Da più parti, dopo l’ordinanza governativa emanata nel tardo pomeriggio di ieri, domenica 16 agosto 2020, hanno iniziato a farsi domande sulla riapertura delle scuole. Sì, perché se da una parte è vero che il nuovo provvedimento prende di mira soltanto le discoteche e le sale da ballo, dall’altra parte è vero che anche le classi e i corridori possono divenire luogo di facile assembramento. A settembre, dunque, i bambini dovranno indossare le mascherine? È quanto suggerisce un gruppo composto da 26 ricercatori svedesi, secondo cui questo accorgimento dovrebbe essere adottato al fine di arginare l’avanzata del Coronavirus. Secondo gli esperti, ci sono ora dati provenienti dalla Corea del Sud, dagli Stati Uniti d’America e da Israele che evidenziano con chiarezza come anche i bambini siano contagiosi. Non solo: alcuni numeri registrati proprio in Svezia provano che i minori possono ammalarsi gravemente. “Ad oggi non è chiaro come un’infezione lieve influisca anche sulla loro salute futura – scrivono i ricercatori –; pertanto, dovremmo già all’inizio della scuola prendere misure per contenere l’infezione“.

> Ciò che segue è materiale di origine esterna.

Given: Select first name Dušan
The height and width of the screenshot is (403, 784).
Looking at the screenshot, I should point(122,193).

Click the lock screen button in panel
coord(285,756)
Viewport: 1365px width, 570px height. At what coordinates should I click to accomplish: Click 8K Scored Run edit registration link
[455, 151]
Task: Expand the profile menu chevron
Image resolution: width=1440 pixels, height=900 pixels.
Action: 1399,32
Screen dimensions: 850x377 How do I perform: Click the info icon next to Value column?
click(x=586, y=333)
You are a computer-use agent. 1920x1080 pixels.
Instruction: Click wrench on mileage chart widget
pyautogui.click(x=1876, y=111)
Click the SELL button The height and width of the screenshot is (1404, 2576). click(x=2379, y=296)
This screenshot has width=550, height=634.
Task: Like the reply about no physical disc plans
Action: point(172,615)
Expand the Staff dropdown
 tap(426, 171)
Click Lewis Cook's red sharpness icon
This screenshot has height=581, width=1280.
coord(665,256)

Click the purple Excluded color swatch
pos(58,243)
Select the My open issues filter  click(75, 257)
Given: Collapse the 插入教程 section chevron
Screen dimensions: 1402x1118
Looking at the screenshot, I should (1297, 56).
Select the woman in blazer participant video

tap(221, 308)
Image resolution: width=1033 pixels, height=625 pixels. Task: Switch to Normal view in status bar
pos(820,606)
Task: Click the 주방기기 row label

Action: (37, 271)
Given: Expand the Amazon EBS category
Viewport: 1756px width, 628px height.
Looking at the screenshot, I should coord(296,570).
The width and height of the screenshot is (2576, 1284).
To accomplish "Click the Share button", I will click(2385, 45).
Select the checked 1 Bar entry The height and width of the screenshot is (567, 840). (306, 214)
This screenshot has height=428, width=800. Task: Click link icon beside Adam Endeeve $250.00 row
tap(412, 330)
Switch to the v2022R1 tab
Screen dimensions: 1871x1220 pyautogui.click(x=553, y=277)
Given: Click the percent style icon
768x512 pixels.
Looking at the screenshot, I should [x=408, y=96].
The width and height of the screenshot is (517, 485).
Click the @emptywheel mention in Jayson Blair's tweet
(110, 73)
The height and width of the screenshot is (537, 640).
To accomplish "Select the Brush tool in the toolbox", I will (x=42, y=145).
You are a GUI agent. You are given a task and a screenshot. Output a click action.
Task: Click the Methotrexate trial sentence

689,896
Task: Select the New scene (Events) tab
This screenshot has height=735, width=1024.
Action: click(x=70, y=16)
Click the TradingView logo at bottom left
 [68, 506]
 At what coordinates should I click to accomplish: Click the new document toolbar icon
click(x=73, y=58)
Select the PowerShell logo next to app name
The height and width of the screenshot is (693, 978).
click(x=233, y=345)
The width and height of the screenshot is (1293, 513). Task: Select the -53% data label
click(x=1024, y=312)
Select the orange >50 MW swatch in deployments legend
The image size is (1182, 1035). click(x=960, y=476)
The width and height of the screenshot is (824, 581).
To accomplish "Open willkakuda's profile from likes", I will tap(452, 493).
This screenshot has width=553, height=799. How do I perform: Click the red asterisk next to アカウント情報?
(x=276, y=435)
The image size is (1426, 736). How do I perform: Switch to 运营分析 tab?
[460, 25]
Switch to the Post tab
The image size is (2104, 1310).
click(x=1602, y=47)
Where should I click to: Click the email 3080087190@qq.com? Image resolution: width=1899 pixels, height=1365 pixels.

BAMBINI A SCUOLA CON LE MASCHERINE? IL SÌ ARRIVA DALLA SVEZIA
Fra i suggerimenti giunti dal team scandinavo, vi sono, tra le altre cose, l’utilizzo delle mascherine da parte dei bambini nelle scuole, lo svolgimento delle attività sportive unicamente in spazi aperti, il consumo dei pasti classe per classe e il divieto all’insegnamento di gruppo. Inoltre, gli studenti appartenenti a famiglie in cui un membro rientri in un gruppo a rischio dovrebbero essere autorizzati a ricevere la didattica a domicilio. Gli studiosi hanno anche ragionato sul fatto che i casi svedesi di infezione sono diminuiti da quando le scuole sono state chiuse e credono che la preoccupazione per una maggiore diffusione dell’infezione in concomitanza con il ritorno in aula, che avverrà la prossima settimana, sia giustificata. Di diverso parere, tuttavia, l’Agenzia svedese per la salute pubblica, che, sul proprio portale telematico, offre una guida nazionale per la pandemia, asserendo che lo stato attuale delle conoscenze mostra che pochi bambini e giovani sono infettati da Covid-19 e che le attività scolastiche non hanno dimostrato di essere una forza trainante nella diffusione dell’infezione.